# [Required work]
Look over the material for the string "computer". Copy every line where it turns up.

----- Provided records

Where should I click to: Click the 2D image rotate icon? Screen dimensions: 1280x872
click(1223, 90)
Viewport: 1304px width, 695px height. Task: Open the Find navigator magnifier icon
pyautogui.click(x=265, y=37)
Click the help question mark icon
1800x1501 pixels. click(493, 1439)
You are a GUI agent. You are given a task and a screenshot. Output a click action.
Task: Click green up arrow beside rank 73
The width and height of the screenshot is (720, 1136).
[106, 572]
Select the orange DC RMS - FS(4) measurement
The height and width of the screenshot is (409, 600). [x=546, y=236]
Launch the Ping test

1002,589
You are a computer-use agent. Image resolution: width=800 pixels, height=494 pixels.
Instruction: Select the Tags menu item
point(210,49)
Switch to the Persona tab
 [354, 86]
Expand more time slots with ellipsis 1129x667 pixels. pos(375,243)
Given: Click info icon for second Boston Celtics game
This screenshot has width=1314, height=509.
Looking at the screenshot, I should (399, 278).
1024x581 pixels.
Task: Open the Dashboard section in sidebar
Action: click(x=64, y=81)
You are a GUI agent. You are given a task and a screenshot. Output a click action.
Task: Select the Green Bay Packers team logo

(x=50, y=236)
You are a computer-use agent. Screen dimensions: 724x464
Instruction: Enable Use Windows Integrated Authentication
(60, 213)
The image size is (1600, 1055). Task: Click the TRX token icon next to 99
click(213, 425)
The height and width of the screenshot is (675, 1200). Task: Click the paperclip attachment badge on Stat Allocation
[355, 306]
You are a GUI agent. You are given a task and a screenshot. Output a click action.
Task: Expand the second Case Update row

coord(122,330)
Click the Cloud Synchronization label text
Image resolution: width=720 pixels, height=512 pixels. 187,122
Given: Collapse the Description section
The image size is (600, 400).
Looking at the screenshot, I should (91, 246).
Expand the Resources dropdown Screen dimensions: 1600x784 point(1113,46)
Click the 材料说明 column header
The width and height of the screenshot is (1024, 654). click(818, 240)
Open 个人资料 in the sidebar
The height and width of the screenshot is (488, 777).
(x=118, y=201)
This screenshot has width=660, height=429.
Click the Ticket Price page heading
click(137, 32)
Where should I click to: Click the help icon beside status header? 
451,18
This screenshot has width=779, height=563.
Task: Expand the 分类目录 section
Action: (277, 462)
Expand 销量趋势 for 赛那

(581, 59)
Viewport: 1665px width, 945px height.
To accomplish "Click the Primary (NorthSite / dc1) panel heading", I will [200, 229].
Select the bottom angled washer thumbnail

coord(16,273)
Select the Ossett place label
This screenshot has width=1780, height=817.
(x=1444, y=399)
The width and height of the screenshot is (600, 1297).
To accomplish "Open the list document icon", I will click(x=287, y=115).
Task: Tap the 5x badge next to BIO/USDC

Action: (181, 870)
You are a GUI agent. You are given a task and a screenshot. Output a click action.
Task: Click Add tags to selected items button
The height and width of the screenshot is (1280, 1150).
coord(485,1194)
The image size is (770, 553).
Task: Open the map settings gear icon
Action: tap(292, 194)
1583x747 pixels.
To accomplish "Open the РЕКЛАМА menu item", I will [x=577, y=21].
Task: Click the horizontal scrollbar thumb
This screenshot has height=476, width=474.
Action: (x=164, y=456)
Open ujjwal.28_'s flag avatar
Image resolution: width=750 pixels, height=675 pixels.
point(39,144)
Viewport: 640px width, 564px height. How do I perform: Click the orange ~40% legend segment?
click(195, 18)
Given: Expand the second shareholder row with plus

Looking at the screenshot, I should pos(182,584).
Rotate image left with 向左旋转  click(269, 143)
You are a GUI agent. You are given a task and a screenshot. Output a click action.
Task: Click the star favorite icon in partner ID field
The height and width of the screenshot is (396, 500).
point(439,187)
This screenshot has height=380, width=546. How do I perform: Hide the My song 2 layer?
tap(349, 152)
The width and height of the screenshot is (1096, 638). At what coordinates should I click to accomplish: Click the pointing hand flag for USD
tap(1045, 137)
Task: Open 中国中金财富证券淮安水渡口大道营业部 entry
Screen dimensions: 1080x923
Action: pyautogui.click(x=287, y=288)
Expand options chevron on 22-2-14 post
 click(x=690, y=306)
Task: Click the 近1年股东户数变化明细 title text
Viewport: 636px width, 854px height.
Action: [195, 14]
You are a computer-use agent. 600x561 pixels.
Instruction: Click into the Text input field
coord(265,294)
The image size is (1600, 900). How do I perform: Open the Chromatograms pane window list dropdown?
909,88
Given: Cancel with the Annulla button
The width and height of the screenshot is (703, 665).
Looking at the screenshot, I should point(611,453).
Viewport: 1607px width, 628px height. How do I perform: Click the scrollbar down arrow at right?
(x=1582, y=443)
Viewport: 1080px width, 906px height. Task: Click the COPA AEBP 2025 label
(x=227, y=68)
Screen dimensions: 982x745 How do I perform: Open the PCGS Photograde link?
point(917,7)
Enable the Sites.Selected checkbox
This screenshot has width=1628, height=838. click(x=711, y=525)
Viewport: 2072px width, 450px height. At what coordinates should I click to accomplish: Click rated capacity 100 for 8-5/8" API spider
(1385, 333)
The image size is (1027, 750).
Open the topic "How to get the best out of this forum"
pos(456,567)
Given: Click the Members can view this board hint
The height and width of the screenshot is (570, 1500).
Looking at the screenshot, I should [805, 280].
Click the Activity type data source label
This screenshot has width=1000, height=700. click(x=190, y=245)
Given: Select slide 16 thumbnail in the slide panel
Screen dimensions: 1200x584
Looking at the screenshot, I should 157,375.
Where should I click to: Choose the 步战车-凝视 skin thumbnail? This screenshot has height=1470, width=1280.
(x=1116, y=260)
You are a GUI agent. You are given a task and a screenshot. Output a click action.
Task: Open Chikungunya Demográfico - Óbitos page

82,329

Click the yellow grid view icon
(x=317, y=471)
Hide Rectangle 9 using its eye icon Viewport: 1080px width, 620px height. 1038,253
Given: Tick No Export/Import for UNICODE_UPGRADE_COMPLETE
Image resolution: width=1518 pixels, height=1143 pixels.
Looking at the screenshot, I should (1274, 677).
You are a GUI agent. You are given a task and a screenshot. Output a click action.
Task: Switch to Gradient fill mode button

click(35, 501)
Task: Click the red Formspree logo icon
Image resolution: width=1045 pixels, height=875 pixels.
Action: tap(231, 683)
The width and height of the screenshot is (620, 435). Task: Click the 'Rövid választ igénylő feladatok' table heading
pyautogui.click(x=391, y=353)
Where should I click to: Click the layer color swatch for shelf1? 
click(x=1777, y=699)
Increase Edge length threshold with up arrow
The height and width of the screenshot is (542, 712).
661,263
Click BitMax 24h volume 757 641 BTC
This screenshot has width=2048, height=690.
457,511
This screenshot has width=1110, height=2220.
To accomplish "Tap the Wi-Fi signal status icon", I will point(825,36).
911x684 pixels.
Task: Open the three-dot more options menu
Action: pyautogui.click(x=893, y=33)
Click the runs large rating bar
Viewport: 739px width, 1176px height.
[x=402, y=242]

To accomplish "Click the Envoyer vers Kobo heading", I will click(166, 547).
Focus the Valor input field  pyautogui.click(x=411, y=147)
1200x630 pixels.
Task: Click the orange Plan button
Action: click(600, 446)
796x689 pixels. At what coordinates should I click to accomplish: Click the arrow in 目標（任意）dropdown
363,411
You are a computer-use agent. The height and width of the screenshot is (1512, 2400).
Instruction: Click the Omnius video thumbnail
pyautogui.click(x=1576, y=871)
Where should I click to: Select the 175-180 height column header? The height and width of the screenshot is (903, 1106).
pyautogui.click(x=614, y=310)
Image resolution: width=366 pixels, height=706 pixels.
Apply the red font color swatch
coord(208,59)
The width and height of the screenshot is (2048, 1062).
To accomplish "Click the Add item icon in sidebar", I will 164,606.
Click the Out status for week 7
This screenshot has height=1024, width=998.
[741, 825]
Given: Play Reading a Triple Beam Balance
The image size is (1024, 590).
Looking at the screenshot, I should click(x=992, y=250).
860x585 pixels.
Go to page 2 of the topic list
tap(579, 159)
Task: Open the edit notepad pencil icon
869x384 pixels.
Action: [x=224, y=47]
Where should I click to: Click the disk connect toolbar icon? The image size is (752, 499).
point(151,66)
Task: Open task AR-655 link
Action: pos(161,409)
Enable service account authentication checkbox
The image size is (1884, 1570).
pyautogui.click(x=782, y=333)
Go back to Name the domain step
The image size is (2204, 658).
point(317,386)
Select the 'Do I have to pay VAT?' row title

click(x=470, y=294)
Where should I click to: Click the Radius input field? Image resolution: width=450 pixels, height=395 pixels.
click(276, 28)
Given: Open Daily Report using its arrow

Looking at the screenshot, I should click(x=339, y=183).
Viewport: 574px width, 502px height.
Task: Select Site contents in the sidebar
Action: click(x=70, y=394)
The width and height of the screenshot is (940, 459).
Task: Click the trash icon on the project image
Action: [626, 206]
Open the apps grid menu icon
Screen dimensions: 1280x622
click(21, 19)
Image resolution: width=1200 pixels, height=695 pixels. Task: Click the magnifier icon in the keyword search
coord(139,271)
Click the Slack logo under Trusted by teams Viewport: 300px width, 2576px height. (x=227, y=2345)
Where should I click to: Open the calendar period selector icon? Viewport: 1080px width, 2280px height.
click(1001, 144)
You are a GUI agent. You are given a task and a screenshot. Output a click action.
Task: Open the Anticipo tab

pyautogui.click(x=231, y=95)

----------

# [Answer box]
You are a computer-use agent. Image resolution: width=800 pixels, height=494 pixels.
You are a computer-use agent. Screen dimensions: 724x464
You are a computer-use agent. 600x561 pixels.
You are a computer-use agent. The height and width of the screenshot is (1512, 2400).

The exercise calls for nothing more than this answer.